I've realized something lately.
A little background: When Eric and I got married, I was apprehensive about leaving my singles ward, where I felt like we were all in the same boat, accepting of one another, more prone to look upon a person's heart than a person's appearance, etc., etc. I fretted that as I went from that very safe (if very labor-intensive) environment to the more typical environment of a regular (a/k/a a "family") ward, I would find myself the proverbial square peg trying to fit into a round hole.
To put it a little more bluntly, the fact is, in rural Utah there just aren't a whole lot of forty-one year old Mormon women who have been married for only five years, and have one child who is a preschooler.
I remember one day when Heather just a baby, reading on Facebook. We had just started solid foods the day before. It was spring, and one of my high school classmates was posting about her daughter's graduation from high school. Another posted about her son receiving his mission call. I chuckled to myself as I imagined our posts side by side.
Jeanette: I'm so proud of my little boy. He's off to serve a mission for the Lord! It seems like just yesterday he was a little baby, crawling around the floor.*
Me: I'm so proud of my little girl. Today she started eating rice cereal! I seems like just yesterday she was just a little baby, cooing and gurgling away. Oh wait. It was just yesterday. And today.

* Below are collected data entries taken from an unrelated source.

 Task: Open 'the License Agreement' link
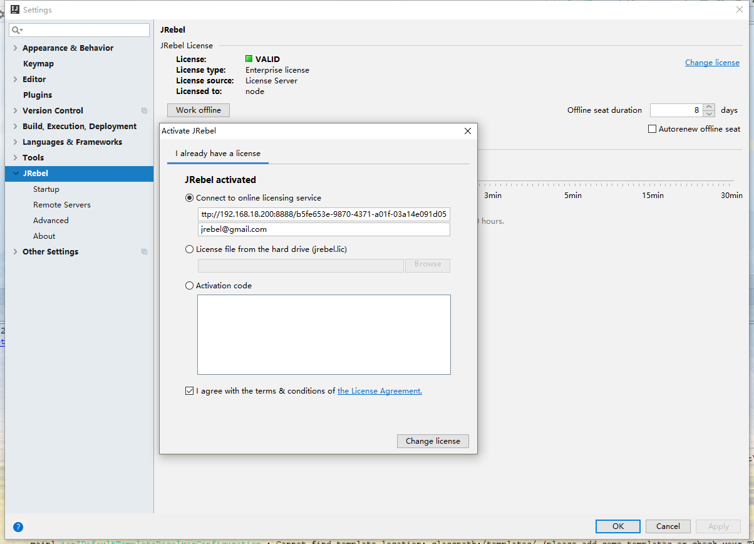click(379, 390)
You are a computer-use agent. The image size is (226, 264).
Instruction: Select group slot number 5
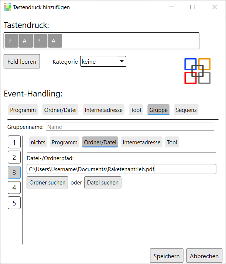[14, 203]
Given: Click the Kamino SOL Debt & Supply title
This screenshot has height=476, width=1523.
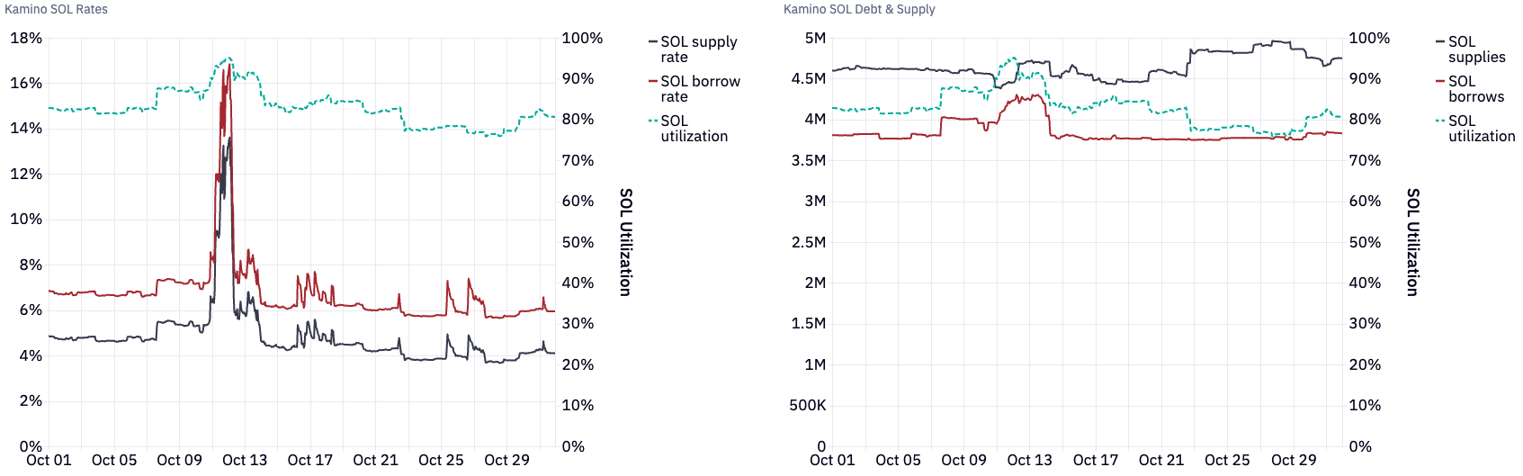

I still laugh at that memory, but the truth of the matter is that for quite a while, I felt like I didn't fit in anywhere. I was no longer single, so my previous niche seemed suddenly closed to me. As to the LDS marrieds/mothers, I was too old to hang out with the other mothers of toddlers and preschoolers, but I didn't have enough kids (or kids the right age) to hang out with most of the women of my own "era", so to speak. Furthermore, with the way that being a Mormon tends to be more a way of life than a simple religious choice, I felt that I couldn't possibly have enough in common with the local women (of other faiths) who like me, had married later and had their children later and in lesser numbers.

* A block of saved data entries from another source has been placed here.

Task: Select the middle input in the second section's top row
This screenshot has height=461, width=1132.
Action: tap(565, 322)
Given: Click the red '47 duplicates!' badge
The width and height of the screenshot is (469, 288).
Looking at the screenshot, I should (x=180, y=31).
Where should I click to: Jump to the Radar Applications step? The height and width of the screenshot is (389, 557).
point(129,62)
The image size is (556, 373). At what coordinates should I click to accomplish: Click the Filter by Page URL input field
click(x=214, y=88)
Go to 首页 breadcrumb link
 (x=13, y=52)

Fortunately, as I recently took stock of my life and my circle of friends, I've found that just the opposite has turned out to be true. To my surprise, I've found that the glorious flip side of not having nearly everything in common with one group of people is that I generally have something in common with almost every group of people. I'd forgotten the critical fact that when all is said and done, people are pretty much people. I've found that I can still remember/relate with my single friends, and with the other women my age I can laugh about how we're all slowly but surely turning into our own mothers. With the other young mothers (which I define as "mothers of young kids", since I don't think I can honestly classify myself as "young" anymore) I can trade crock pot recipes and playdates, and laugh about the time that little Clayton took a brand new roll of aluminum foil and wallpapered the kitchen with it.

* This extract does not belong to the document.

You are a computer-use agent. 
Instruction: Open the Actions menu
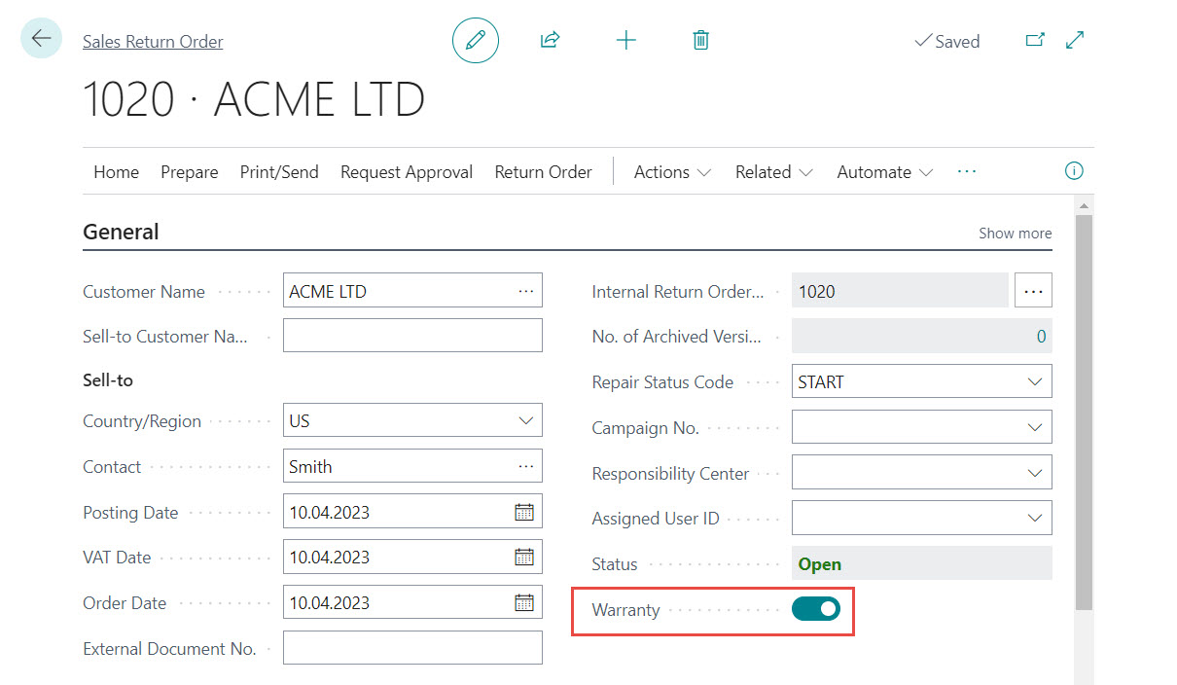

Perhaps most gloriously of all, I've found a wealth of wisdom, laughter, and understanding with the friends I've made who are in my same situation with regard to age and children, but are in a different situation with regard to the details of faith.
In short, it's worked out well for me. As is often the case, what I thought was an inconvenience or a burden originally has turned out to be nothing less than a blessing, the means of giving me a richer, more interesting, more enjoyable life than I probably would have had otherwise. Lucky. That's me.
*Not her real post. Not my real post either, come to that.